__YOUR INSTRUCTIONS__:
Pick out each line in the entries that contains the word "menu", and copy those lines.

__SUPPLIED ENTRIES__:
· · · · ·

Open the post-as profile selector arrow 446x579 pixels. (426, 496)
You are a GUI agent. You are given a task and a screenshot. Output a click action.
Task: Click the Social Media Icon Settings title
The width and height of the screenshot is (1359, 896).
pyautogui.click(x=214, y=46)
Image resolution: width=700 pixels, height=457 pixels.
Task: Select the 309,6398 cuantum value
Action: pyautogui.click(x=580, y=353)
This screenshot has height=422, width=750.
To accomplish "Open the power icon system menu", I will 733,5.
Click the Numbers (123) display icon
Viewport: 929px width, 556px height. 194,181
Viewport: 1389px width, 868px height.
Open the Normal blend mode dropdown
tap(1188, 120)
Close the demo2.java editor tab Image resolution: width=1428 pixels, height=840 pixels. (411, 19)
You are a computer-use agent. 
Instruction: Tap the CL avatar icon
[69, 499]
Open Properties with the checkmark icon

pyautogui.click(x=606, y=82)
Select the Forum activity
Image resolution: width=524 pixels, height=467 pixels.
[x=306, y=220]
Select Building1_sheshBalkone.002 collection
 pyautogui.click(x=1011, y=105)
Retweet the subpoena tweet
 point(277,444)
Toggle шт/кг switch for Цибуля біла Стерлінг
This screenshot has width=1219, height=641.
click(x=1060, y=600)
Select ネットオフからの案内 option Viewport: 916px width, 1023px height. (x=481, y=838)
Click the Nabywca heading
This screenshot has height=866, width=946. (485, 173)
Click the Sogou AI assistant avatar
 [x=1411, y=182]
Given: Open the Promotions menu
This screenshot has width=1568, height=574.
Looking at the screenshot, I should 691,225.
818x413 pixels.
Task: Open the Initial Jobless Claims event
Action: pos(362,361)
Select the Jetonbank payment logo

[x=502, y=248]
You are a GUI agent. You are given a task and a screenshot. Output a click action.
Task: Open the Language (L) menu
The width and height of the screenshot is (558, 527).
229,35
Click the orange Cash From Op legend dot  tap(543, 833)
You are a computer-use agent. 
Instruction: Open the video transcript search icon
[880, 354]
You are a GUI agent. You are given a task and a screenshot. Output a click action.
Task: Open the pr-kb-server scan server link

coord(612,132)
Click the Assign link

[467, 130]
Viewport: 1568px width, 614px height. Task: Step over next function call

· · · · ·

__SOLUTION__:
To accomplish "Open the power icon system menu", I will 733,5.
Given: Open the Promotions menu
Task: Open the Language (L) menu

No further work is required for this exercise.